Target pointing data
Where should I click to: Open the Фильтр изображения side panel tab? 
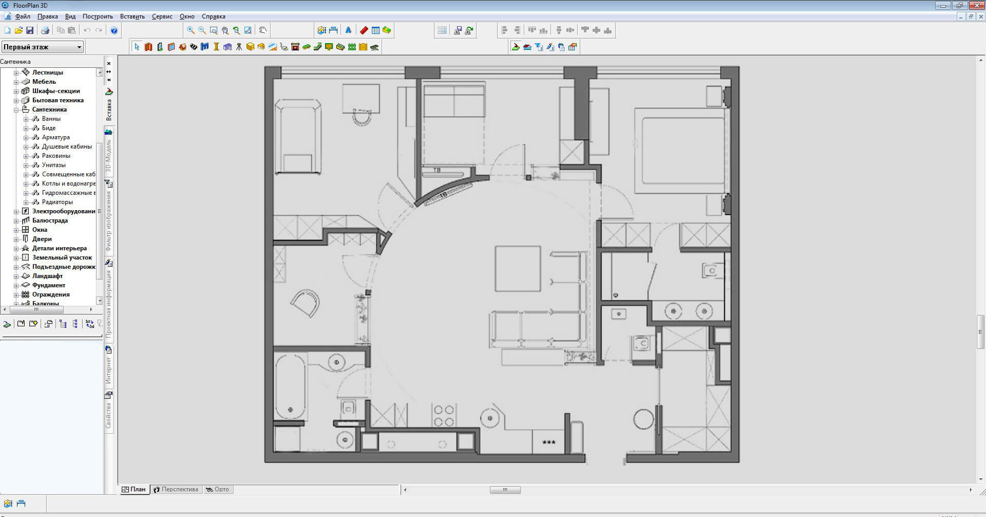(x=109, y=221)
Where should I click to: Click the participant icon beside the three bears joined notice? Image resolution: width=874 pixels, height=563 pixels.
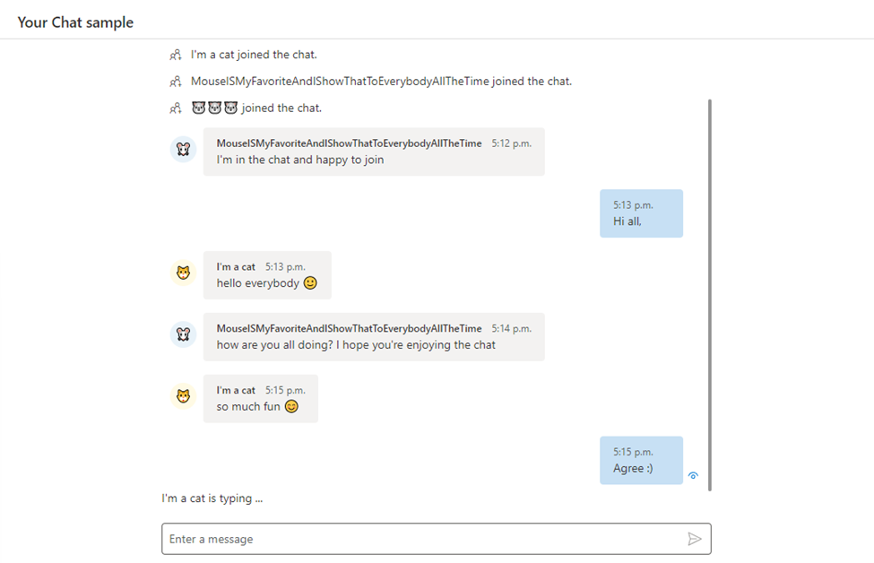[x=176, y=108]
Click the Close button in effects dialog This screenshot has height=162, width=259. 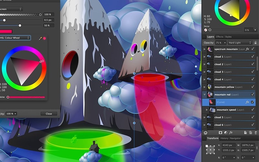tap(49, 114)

* * *

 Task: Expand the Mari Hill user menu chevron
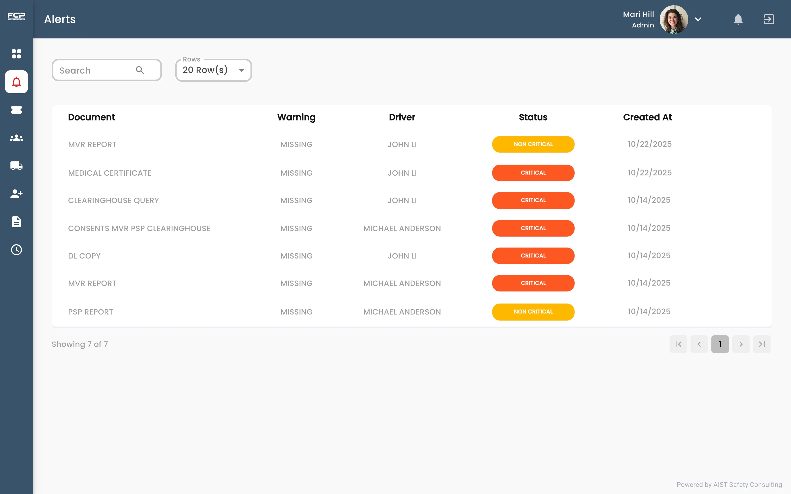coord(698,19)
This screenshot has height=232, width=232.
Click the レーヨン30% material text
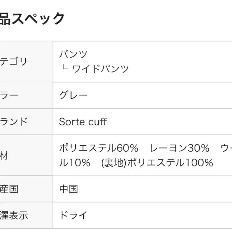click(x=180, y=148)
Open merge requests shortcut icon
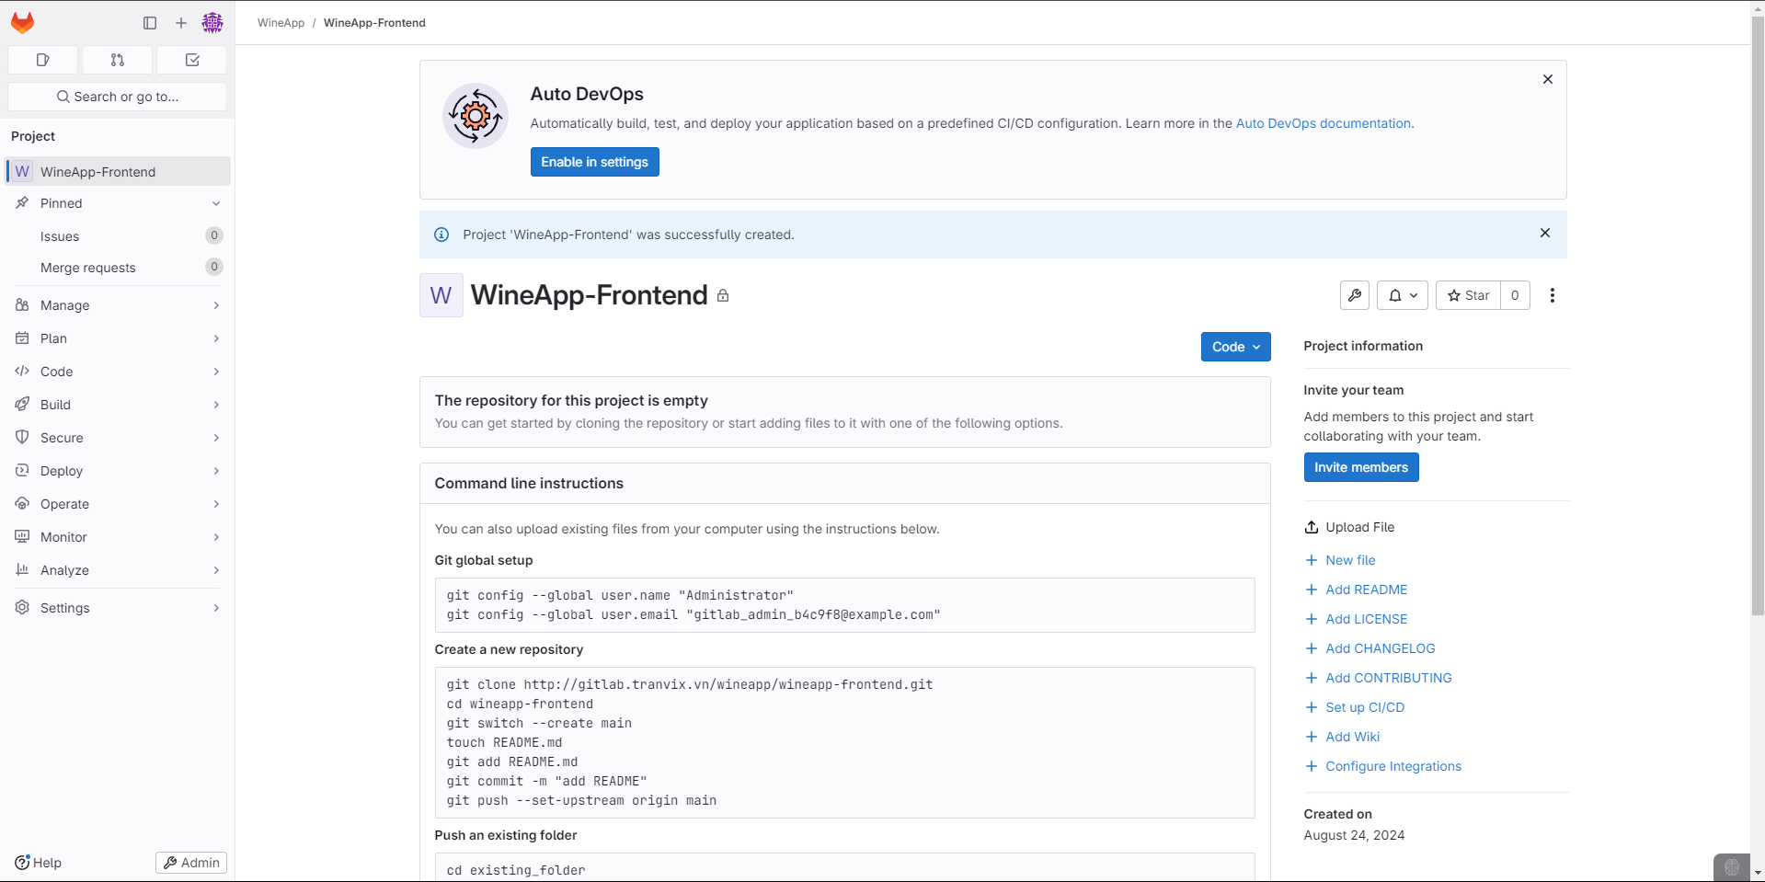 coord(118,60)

> EXERCISE INSTRUCTIONS:
Return each line of the material above that contains the string "Open". Matching is case-sensitive.

> RESPONSE FOR THIS EXERCISE:
Where should I click to: Open the Фильтр изображения side panel tab? 
Open merge requests shortcut icon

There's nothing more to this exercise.